* **課題の内容**:
(1) アルバム『コア』を紹介する文章に名前が出てくるロックバンドを、すべて挙げてください。
(2) アルバム『コア』を紹介する文章で、書き手が最初に聴いたストーン・テンプル・パイロッツの曲は何ですか。
(3) ストーン・テンプル・パイロッツのアルバム『コア』についての文章を、最後の文の続きから書き進めてください。

* **抜粋本文**:

────────

◎CORE
▼コア
☆Stone Temple Pilots
★ストーン・テンプル・パイロッツ
released in 1993
CD-0348 2013/1/16
ストーン・テンプル・パイロッツのデビューアルバム。
ストーン・テンプル・パイロッツ、以降STPは、僕が最も好きな90年代のロックバンド。
彼らは10年ほど前に一度解散、3年前に再結成による新作を出しました。
まあ、再結成は往々にして金稼ぎなのでしょうけど、彼らについてはそれはまったく気にしません。
だって、そこが好きなのだから。
STPは、1990年代前半のグランジのブームに乗って現れました。
当時はニルヴァーナとパール・ジャムが時代の中心にいて、似たような音を出すバンドが、雨後の筍状態でした。
その数年前はヘヴィメタルがブームでしたが、一見すると同じようにハードな音楽でも、短い間にすっかり変わったなと当時は思っていました。
90年代のグランジはロックの世界を変えてしまい、それ以降に出てきたハードなロックのバンドの多くは、ガリガリザリザリしつつうねりがあるグランジ的なギターの音を出していて、ヘヴィメタルから「転向」したバンドも見受けられたくらい。
グランジで特徴的なのは、メタルのスーパーギタリストのようなヒーローがいない、個が一歩引いていることだと思います。
だから、メタルのように(あざといまでの)ギターソロもなく、あくまでも曲の流れの中でソロが出てくるという感じ。
真性メタルマニアである弟などは、このグランジの音や姿勢がいまだに受け入れられないようですが、それだけ影響力があった、ということでしょう。
僕は、グランジは嫌いということもなく、上記の2枚やサウンドガーデンは好んで聴いていましたが、でも、そういう音だから好きで聴くということではなく、自分に合えば聴くといういつもの姿勢でした。
僕が最初にSTPを聴いたのは、MTVで流れていたPlushでしたが、それはグランジの代表曲のひとつに挙げられるくらいに、音の響きはグランジ以外の何物でもありません。
僕は最初その曲だけでは動かなかったのですが、後日、別の曲をMTVで知り気に入ってCDを買いました。

────────

* **元データ**:
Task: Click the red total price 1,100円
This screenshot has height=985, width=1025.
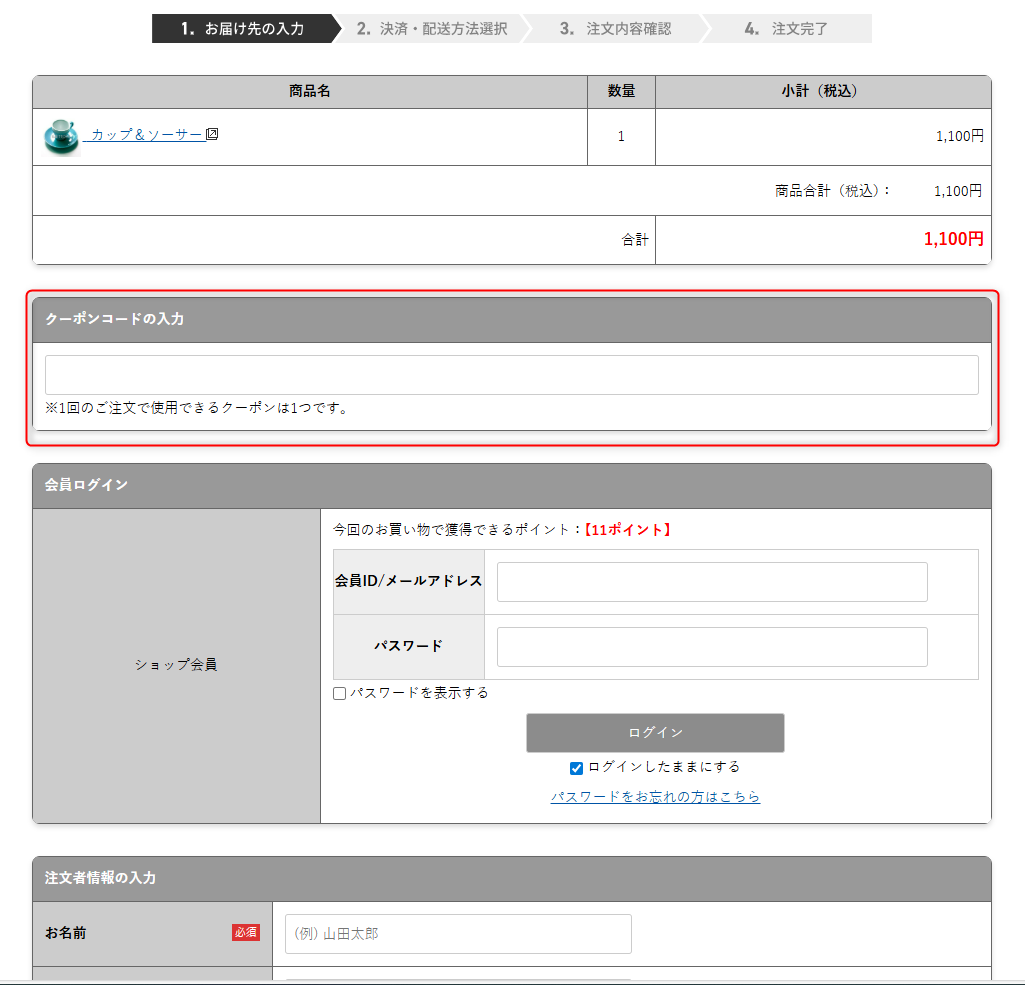Action: (953, 239)

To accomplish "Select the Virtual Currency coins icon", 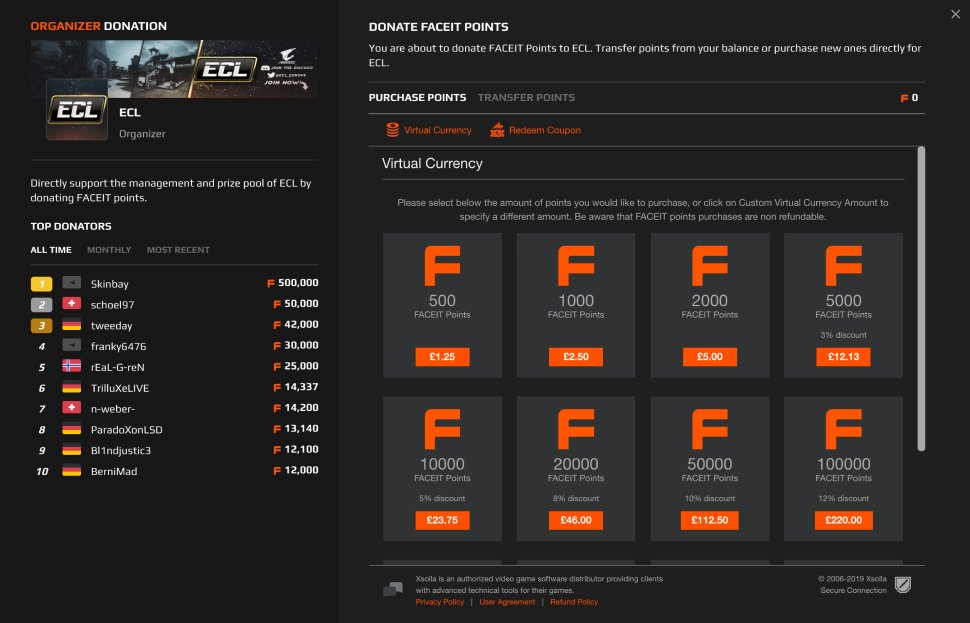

────────

* **解答**:
(1) ストーン・テンプル・パイロッツ、ニルヴァーナ、パール・ジャム、サウンドガーデン

(2) MTVで流れていた「Plush」です。

(3)
アルバムを聴いたところ、音は確かにグランジだけど、根底にあるのは70年代ハードロック愛であることをすぐに感じて、思いのほか素直に受け入れることができる自分に気づきました。
なにより歌メロがよくて、ギターの音に流されず埋もれず、しっかりと歌として主張していたことが大きかった。
グランジはファッションであり、若者の生き方や姿勢といったものを表象していて、どれだけ自然に自分らしさを音楽で表現できるか、そこに共感を得る人が多かった。
自分たちの生き様を音楽で表現すればそれ以上は要らないというある種のストイックさも感じられましたが、そういうことが素直に感じられる音、それがあのザリザリのギターの音だった、ということなのでしょう。
反面、華やかさはあまり感じない音楽でもありましたが、それからするとヘヴィメタル系の音は、グランジ世代には「贅肉たっぷりの音」と映ったことでしょう。
もちろん、華やかなほうが好きなのであれば、贅肉も美食ではあるけれど。
STPはしかし、面白いことに、グランジとして出てきたはずが、ヒットした後に、「似非グランジ」と呼ばれるようになりました。
ロックという音楽はそもそも、「人生のすべてを音楽に注ぎ込みました」という音楽ではない。
「どれだけ真面目な顔をしてバカなことを出来るか」、「どれだけ普段は言わないこっ恥ずかしいことを真面目に言えるか」といった部分が大事だと思っています。
あざとくても、作りものの部分は残していることを感じられる、それがロックという音楽。
そうではないと、聴き手側の心が入りこむ余地がなくなり、自分で聴くという楽しみがなくなってしまう。
ただしもちろん、人間性が音楽から感じられるのは好きです。
矛盾する部分はあるけれど、でも人間性が過剰ではなく、どんな匙加減で表現できるか、そこがアーティストの個性であり聴いていて楽しいところ。
STPは、音楽を通して自己表現したいという以前に、音楽をみんなで楽しくやって稼ぎたいという姿勢が感じられます。
でも、えげつないというほどではなく、音楽が大好きであることが自然とにじみ出ている感じはします。
「似非」その通りです、いいじゃないですか。
グランジのかたちだけをちゃっかり借用して、その実やっていたのは「既存のロック」だった。
つまり、「裏の裏は表」、それがSTP。
見事な逆転の発想ですが、それを圧倒的な音楽的クオリティを持って聴かせてくれた。
ここで思い出すのはキッス。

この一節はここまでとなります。